IAM policies (JSON structure) in AWS - Time & Space Complexity
When working with IAM policies in AWS, it's important to understand how the time to process these policies grows as they get bigger or more complex.
We want to know how the number of policy statements affects the time AWS takes to evaluate permissions.
Analyze the time complexity of evaluating an IAM policy with multiple statements.
{
"Version": "2012-10-17",
"Statement": [
{
"Effect": "Allow",
"Action": "s3:ListBucket",
"Resource": "arn:aws:s3:::example_bucket"
},
{
"Effect": "Allow",
"Action": "s3:GetObject",
"Resource": "arn:aws:s3:::example_bucket/*"
}
]
}
This policy has multiple statements that AWS evaluates to decide if a request is allowed.

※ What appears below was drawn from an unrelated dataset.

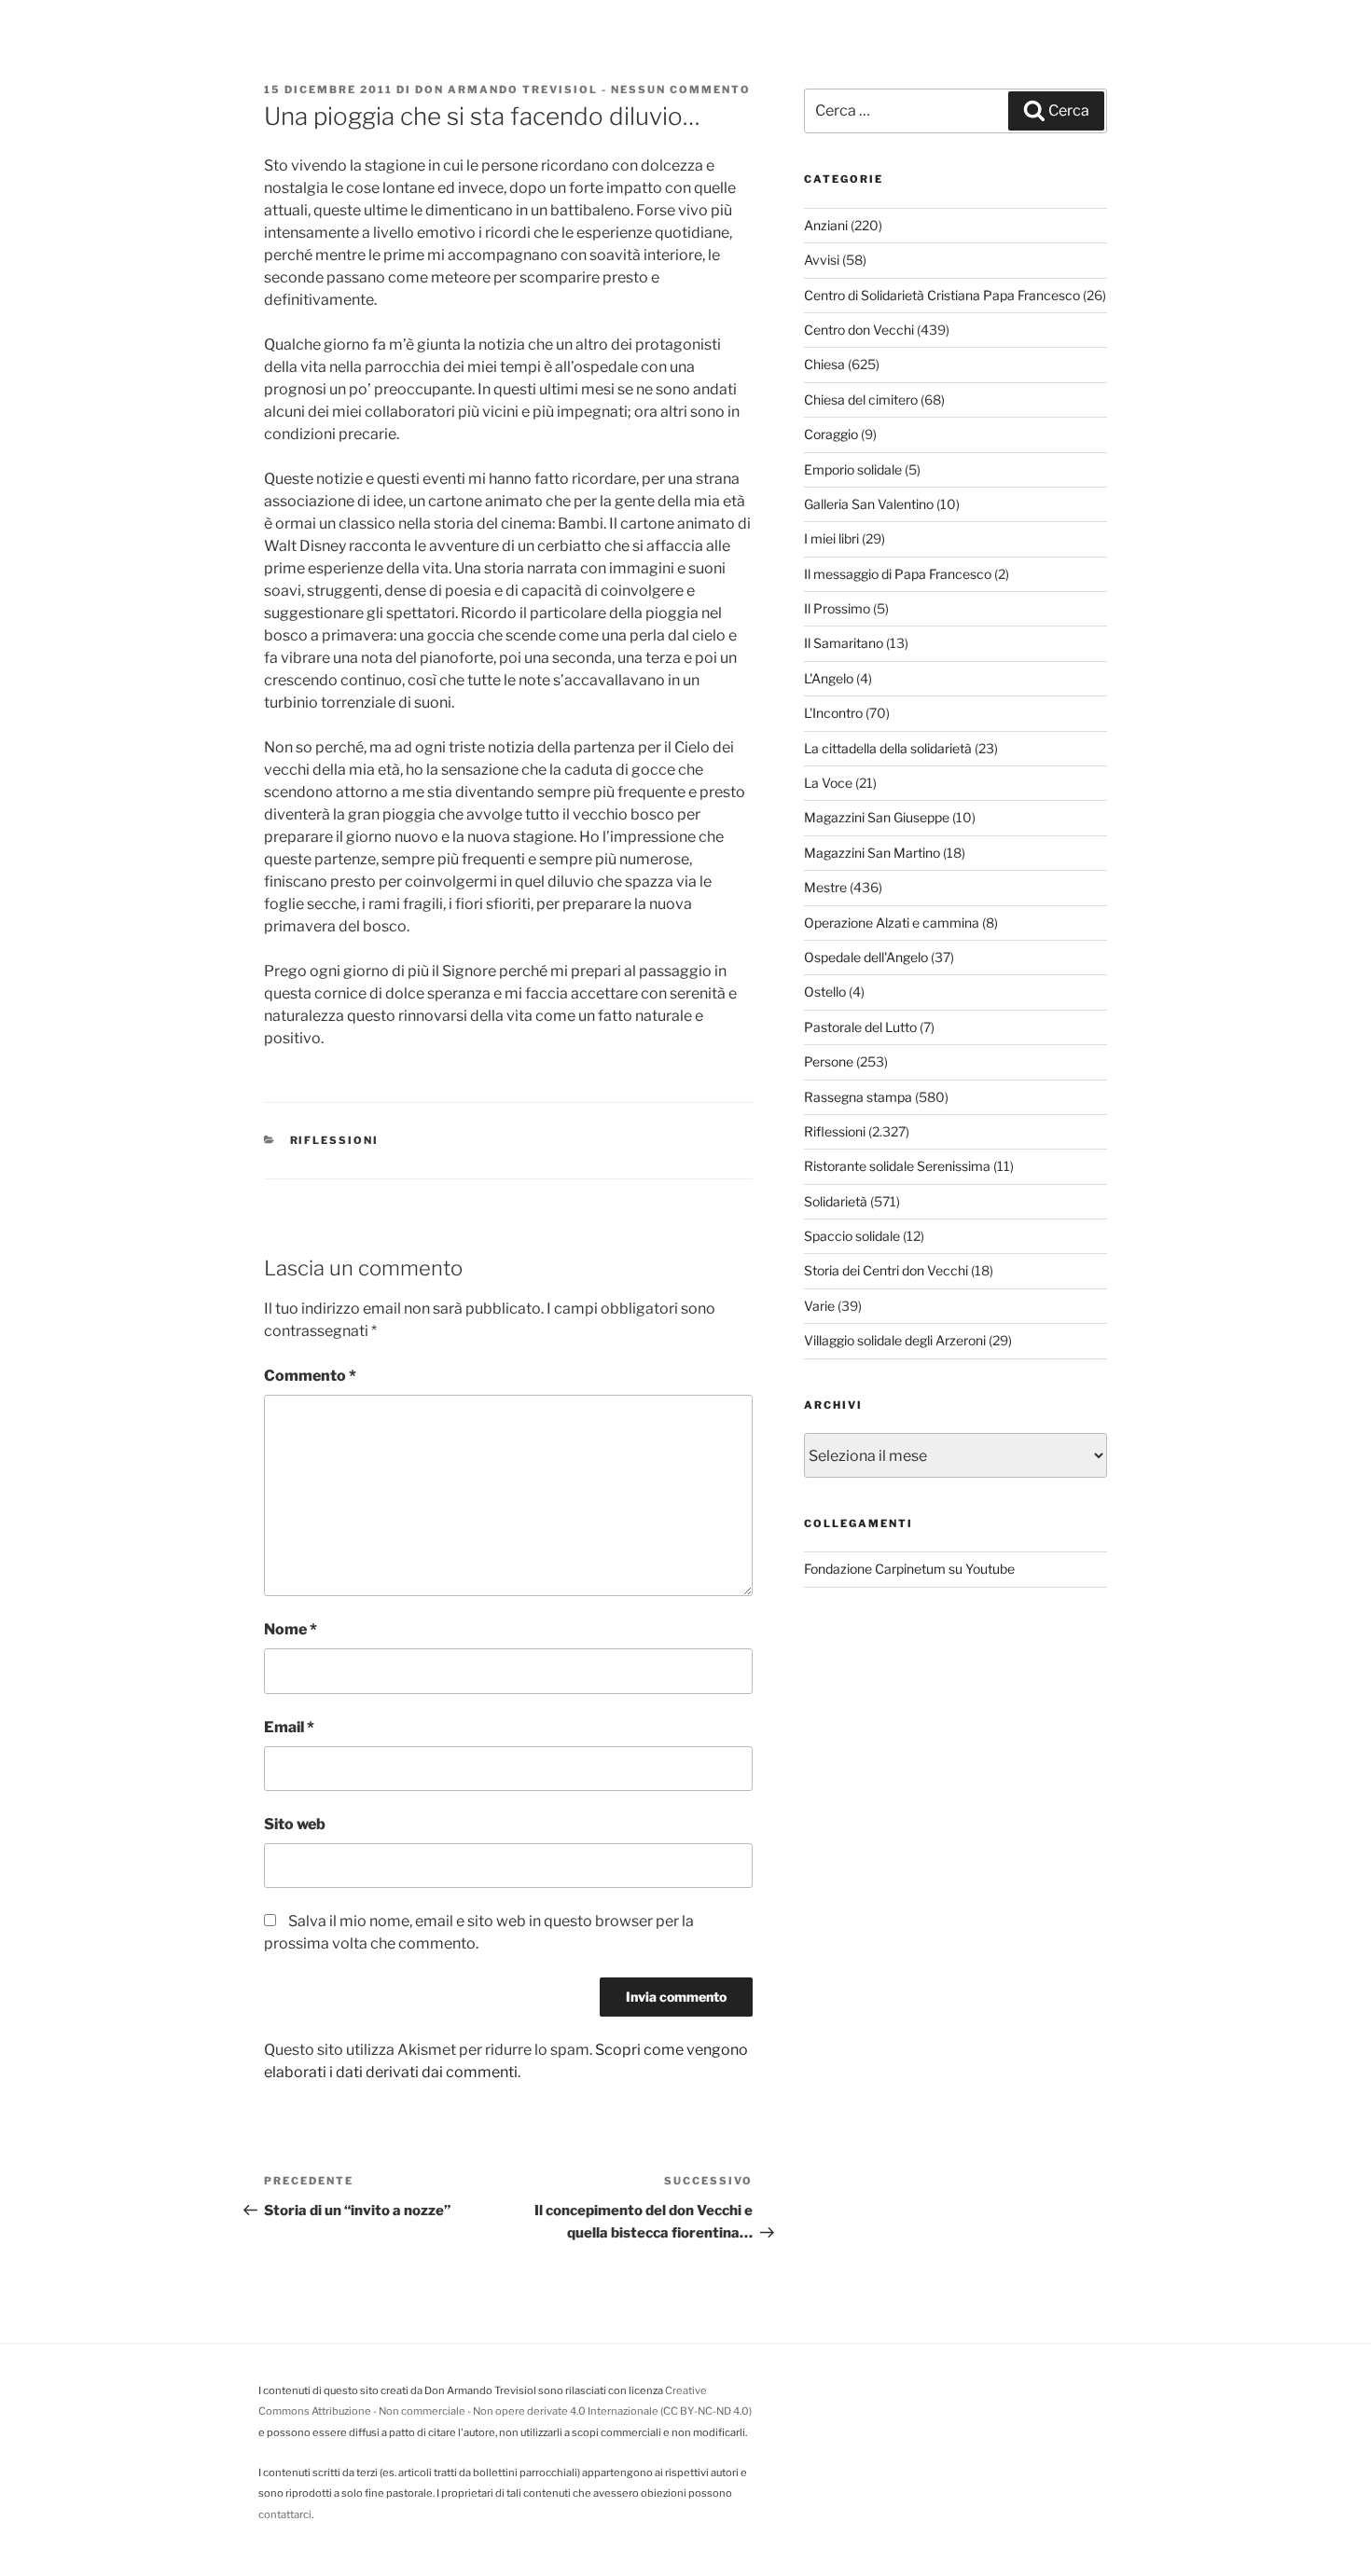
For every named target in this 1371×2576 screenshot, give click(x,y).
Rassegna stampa (858, 1097)
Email (289, 1727)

When AWS checks permissions, it looks at each statement in the policy one by one.
- Primary operation: Evaluating each policy statement against the request.
- How many times: Once per statement in the policy.
As the number of statements grows, AWS must check more statements to find a match.
| Input Size (n) | Approx. API Calls/Operations |
|---|---|
| 10 | 10 checks |
| 100 | 100 checks |
| 1000 | 1000 checks |
Pattern observation: The number of checks grows directly with the number of statements.
Time Complexity: O(n)
This means the time to evaluate the policy grows in a straight line as you add more statements.
[X] Wrong: "Adding more statements won't affect evaluation time much because AWS is very fast."
[OK] Correct: Even though AWS is fast, each statement adds work. More statements mean more checks, so evaluation time grows with policy size.
Understanding how policy size affects evaluation helps you design efficient permissions and shows you can think about system performance clearly.
"What if the policy had nested conditions inside statements? How would that affect the time complexity?"